When she finishes her coffee, she rinses the mug and leaves it upside down in the dish rack to dry.

Every Friday, Jesse picks Juliet up from work. Mostly this means that he slouches at the gate that leads to the stone building where she works and they walk back to her apartment together. The walk was pleasant and leisurely at the beginning of the fall semester.
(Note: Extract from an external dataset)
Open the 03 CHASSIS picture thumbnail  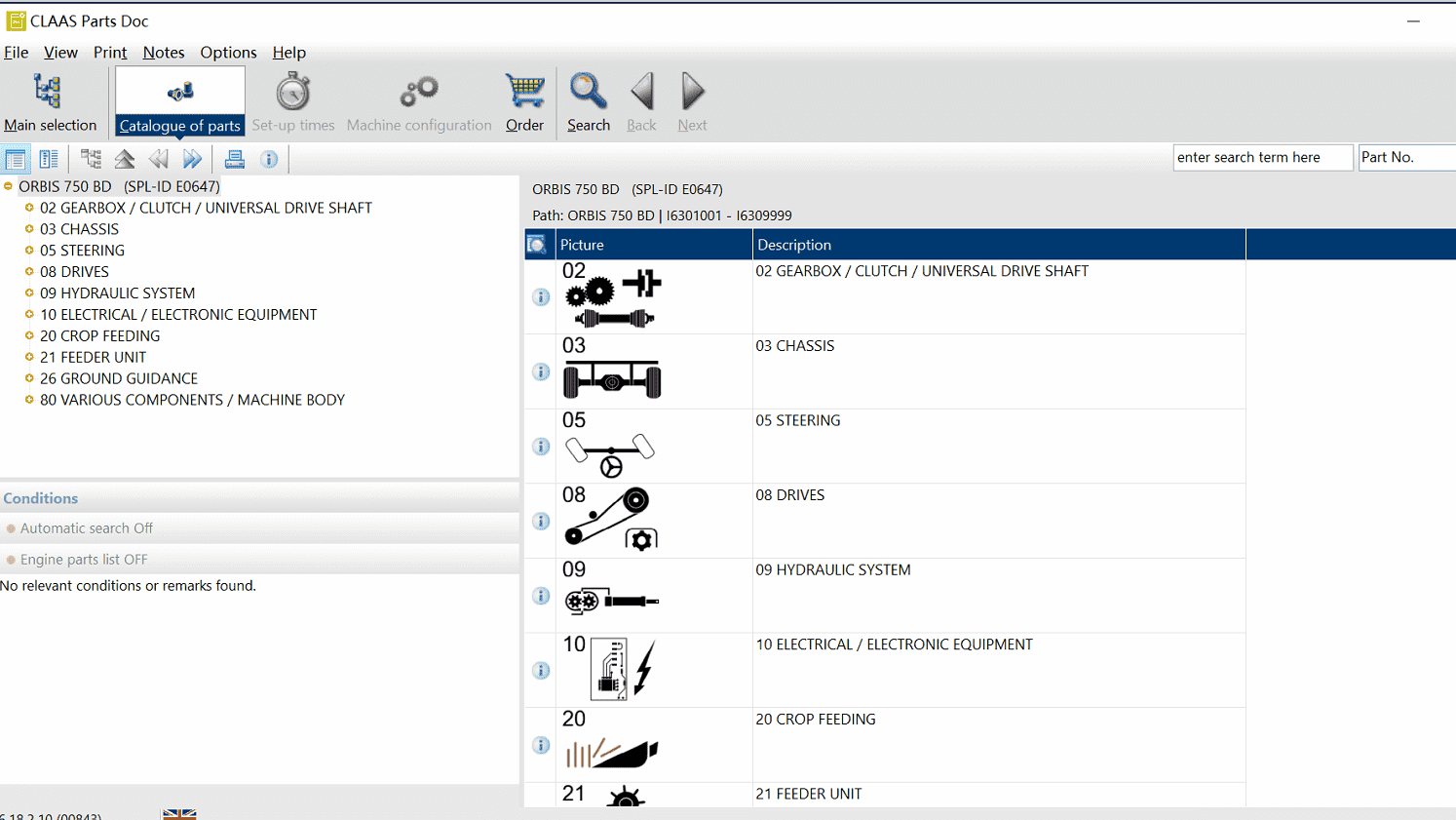(x=612, y=371)
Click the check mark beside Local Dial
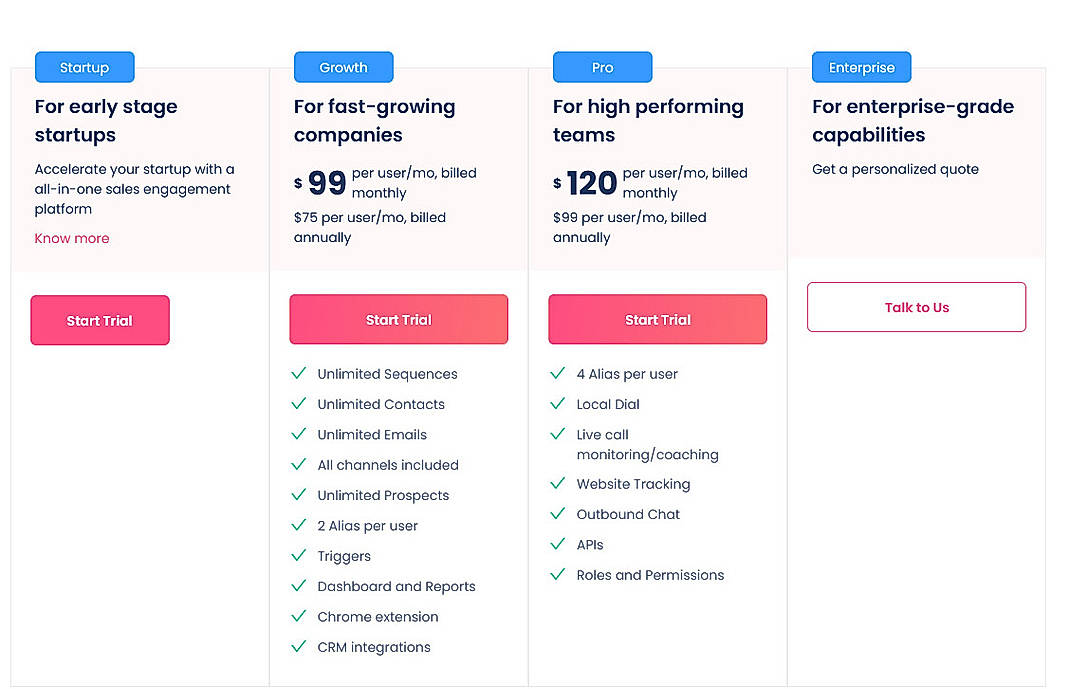The width and height of the screenshot is (1070, 689). [x=557, y=404]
As the city cools through November, they walk quicker and talk less. Juliet can feel her nose running. Often, they break up the trip by stopping to eat somewhere along the way.

Tonight, Juliet tugs at his sleeve as they approach the tiny Chinese place that does mostly take-out. There are three tables against the wall that are usually occupied by bored men with loosened ties waiting for brown, grease-spotted bags.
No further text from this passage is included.